[Extracted records]

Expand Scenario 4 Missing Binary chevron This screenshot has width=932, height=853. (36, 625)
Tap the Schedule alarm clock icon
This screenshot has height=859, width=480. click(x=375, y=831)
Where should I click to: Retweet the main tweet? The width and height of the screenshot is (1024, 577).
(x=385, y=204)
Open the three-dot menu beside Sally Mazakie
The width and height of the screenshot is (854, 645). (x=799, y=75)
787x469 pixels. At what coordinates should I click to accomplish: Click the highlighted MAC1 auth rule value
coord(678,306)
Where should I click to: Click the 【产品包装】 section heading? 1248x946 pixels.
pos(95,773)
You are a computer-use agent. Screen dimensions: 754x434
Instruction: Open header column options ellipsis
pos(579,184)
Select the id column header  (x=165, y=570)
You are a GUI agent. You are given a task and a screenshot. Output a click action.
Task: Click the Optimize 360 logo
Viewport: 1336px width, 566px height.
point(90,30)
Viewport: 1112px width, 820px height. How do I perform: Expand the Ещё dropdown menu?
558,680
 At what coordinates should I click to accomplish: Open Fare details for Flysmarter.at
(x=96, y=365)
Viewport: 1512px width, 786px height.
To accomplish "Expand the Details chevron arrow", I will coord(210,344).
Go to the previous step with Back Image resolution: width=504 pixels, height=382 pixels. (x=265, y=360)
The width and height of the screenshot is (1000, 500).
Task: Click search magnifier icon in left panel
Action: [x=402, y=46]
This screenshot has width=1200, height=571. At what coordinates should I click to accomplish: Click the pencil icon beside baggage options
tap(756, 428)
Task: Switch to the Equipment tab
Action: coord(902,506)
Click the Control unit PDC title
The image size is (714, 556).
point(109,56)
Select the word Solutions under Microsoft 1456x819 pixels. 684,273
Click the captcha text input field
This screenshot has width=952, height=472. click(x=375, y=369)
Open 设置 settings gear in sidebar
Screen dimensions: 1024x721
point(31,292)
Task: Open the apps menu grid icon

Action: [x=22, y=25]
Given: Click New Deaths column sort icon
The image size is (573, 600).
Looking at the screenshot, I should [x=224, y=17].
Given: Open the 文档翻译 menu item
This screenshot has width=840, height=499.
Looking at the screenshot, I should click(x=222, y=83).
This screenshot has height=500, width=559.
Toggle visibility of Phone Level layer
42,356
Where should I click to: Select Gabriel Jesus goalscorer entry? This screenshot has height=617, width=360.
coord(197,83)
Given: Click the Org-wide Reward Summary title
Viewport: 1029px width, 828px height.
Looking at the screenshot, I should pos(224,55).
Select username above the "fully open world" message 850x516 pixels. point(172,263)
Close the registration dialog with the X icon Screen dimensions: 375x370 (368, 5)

[/Extracted records]

### What the task asks
Start copying at the line that contains "At what coordinates should I click to accomplish: Open" and stop after the last line of the records, keeping every line exactly.

### Problem solution
 At what coordinates should I click to accomplish: Open Fare details for Flysmarter.at
(x=96, y=365)
Viewport: 1512px width, 786px height.
To accomplish "Expand the Details chevron arrow", I will coord(210,344).
Go to the previous step with Back Image resolution: width=504 pixels, height=382 pixels. (x=265, y=360)
The width and height of the screenshot is (1000, 500).
Task: Click search magnifier icon in left panel
Action: [x=402, y=46]
This screenshot has width=1200, height=571. At what coordinates should I click to accomplish: Click the pencil icon beside baggage options
tap(756, 428)
Task: Switch to the Equipment tab
Action: coord(902,506)
Click the Control unit PDC title
The image size is (714, 556).
point(109,56)
Select the word Solutions under Microsoft 1456x819 pixels. 684,273
Click the captcha text input field
This screenshot has width=952, height=472. click(x=375, y=369)
Open 设置 settings gear in sidebar
Screen dimensions: 1024x721
point(31,292)
Task: Open the apps menu grid icon

Action: [x=22, y=25]
Given: Click New Deaths column sort icon
The image size is (573, 600).
Looking at the screenshot, I should [x=224, y=17].
Given: Open the 文档翻译 menu item
This screenshot has width=840, height=499.
Looking at the screenshot, I should click(x=222, y=83).
This screenshot has height=500, width=559.
Toggle visibility of Phone Level layer
42,356
Where should I click to: Select Gabriel Jesus goalscorer entry? This screenshot has height=617, width=360.
coord(197,83)
Given: Click the Org-wide Reward Summary title
Viewport: 1029px width, 828px height.
Looking at the screenshot, I should pos(224,55).
Select username above the "fully open world" message 850x516 pixels. point(172,263)
Close the registration dialog with the X icon Screen dimensions: 375x370 (368, 5)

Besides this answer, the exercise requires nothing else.